Along with Mr. Mixx, J.T. Money and Fresh Kid Ice, Brother Marquis comprised the influential hip-hop outfit that in the 1980s gained a reputation for its Miami bass sound, sexually explicit lyrics and legal issues. The group, founded by Mr. Mixx (David Hobbs), Fresh Kid Ice (Christopher Wong Won) and Amazing Vee (Yuri Vielot), became the first to receive a "Parental Advisory: Explicit Content" label on an album due to the sexually explicit lyrics on "Banned in the U.S.A." Their 1989 song "Me So Horny" was their biggest hit, and the album, "As Nasty as They Wanna Be," bore the notorious honor of being declared legally obscene in the U.S. by a federal judge a year later.

The members of 2 Live Crew sit behind two tables with several microphones
2 Live Crew members J.T. Money, left, Brother Marquis, second from left, Mr. Mixx (David Hobbs) and Fresh Kid Ice. (Mike Groll / Associated Press)

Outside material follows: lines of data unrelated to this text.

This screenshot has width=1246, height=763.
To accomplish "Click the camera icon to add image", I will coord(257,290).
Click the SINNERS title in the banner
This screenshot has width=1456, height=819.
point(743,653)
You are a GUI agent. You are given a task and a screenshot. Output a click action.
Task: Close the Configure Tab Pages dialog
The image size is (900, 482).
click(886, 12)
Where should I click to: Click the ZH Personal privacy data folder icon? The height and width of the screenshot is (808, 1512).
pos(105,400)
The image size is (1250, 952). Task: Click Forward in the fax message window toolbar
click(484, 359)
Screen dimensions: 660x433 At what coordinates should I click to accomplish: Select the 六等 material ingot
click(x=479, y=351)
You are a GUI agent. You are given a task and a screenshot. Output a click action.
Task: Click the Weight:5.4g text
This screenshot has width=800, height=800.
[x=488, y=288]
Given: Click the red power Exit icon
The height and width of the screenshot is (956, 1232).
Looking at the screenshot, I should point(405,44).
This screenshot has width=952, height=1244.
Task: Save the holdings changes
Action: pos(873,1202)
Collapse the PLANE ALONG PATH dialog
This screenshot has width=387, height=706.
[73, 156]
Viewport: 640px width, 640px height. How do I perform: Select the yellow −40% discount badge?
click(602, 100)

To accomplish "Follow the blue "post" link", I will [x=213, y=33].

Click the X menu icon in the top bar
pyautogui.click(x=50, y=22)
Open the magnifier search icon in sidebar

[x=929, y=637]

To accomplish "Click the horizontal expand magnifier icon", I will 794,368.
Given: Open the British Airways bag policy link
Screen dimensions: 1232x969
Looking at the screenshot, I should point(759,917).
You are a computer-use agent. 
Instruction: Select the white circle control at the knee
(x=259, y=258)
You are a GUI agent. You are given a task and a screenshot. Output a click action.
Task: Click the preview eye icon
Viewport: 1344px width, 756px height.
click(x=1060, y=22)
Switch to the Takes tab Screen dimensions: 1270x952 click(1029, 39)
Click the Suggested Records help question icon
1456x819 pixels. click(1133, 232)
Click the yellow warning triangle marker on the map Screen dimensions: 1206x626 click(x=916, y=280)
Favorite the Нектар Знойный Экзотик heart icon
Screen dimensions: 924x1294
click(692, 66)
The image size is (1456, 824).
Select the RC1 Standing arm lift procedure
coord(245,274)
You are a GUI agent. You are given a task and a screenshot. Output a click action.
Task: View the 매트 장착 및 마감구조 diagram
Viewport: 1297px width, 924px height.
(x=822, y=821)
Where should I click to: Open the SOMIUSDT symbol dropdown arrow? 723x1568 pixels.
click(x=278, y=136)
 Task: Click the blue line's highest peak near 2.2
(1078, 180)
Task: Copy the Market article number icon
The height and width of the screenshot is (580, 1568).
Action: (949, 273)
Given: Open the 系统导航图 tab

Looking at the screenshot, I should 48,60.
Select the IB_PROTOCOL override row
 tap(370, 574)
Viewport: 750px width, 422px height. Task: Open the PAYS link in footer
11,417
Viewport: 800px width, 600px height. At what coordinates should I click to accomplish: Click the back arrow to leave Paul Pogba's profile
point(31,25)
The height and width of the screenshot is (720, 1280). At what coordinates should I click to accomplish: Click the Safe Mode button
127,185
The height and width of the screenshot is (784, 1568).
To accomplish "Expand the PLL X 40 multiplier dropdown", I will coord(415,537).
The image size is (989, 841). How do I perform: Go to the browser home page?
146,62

In 1990, the group's surreptitiously recorded nightclub concert was the subject of a court case over crude and graphic sexual language that was closely watched as a test of 1st Amendment rights, especially by the music industry and performers. The obscenity ruling was overturned in 1992, well after the album went platinum.

The group, also known for parodying Bruce Springsteen's "Born in the U.S.A" and Roy Orbison's "Oh, Pretty Woman," split in the 1990s but reunited in the 2000s. Ross also joined Ice-T on his "Home Invasion" track "99 Problems."

Fresh Kid Ice (Wong Won) died in 2017.